作物学报 ›› 2021, Vol. 47 ›› Issue (3): 427-437.doi: 10.3724/SP.J.1006.2021.04178
周冠彤(), 雷建峰, 代培红, 刘超, 李月, 刘晓东*()
ZHOU Guan-Tong(), LEI Jian-Feng, DAI Pei-Hong, LIU Chao, LI Yue, LIU Xiao-Dong*()
摘要:
单向导RNA (sgRNA)是CRISPR/Cas9基因组编辑技术体系的重要元件之一。然而研究显示, 很多sgRNA不能有效工作, 因此需要对多个设计的候选sgRNA进行筛选, 以验证它们的有效性。
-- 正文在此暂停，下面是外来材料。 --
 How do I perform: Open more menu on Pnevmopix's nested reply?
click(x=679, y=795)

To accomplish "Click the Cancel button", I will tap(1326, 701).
早期对sgRNA有效性的验证采用的是完整编辑载体瞬时转化原生质体或者叶片的方法。这些方法费时费力, 成功率不高, 尤其是对于原生质体制备效率比较低的棉花。本研究针对GhMAPKKK2和GhAE基因分别设计靶序列, 构建了只转录sgRNA的载体: GhU6-5P::MAPKKK2-sgRNA-1300和GhU6-5P::AE-sgRNA-1300, 并通过农杆菌注射YZ-1 Cas9转基因棉花植株叶片; 与此同时, 构建了对应完整的CRISPR/Cas9 基因组编辑载体: GhU6-5P::MAPKKK2-sgRNA-Cas9和GhU6-5P::AE-sgRNA-Cas9, 并通过农杆菌注射YZ-1野生型棉花植株的叶片。另外, 针对GhPDS、GhCLA1、GhMAPKKK2和GhAE基因分别设计靶序列并构建了GhU6-5P-2::PDS-sgRNA-CLCrVA、GhU6-5P-2::CLA1- sgRNA-CLCrVA、GhU6-5P-2::MAPKKK2-sgRNA-CLCrVA和GhU6-5P-2::AE-sgRNA-CLCrVA病毒投送载体, 通过农杆菌注射YZ-1 Cas9转基因棉花植株叶片。以上试验均以转化对应空载体的植株为对照。对转化后的棉花叶片基因组DNA进行PCR扩增后酶切, 并对未完全消化的PCR产物进行克隆测序, 结果显示, 转化GhU6-5P::AE-sgRNA- 1300、GhU6-5P::MAPKKK2-sgRNA-Cas9、GhU6-5P::AE-sgRNA-Cas9载体的棉花植株均未检测到靶基因突变, 而转化GhU6-5P::MAPKKK2-sgRNA-1300、GhU6-5P-2::PDS-sgRNA-CLCrVA、GhU6-5P-2::CLA1-sgRNA-CLCrVA、GhU6-5P-2::MAPKKK2-sgRNA-CLCrVA和GhU6-5P-2::AE-sgRNA-CLCrVA载体的Cas9转基因阳性植株基因序列发生了改变, 突变类型包括碱基替换、碱基缺失和碱基插入。表明以Cas9转基因阳性植株为转化受体的策略可以高效真实地验证sgRNA的有效性, 排除了因转化效率低而带来的假阴性的结果, 且病毒载体投送sgRNA的策略更高效、更准确。该sgRNA高效验证体系的建立, 为棉花功能基因组学研究提供了重要的技术基础。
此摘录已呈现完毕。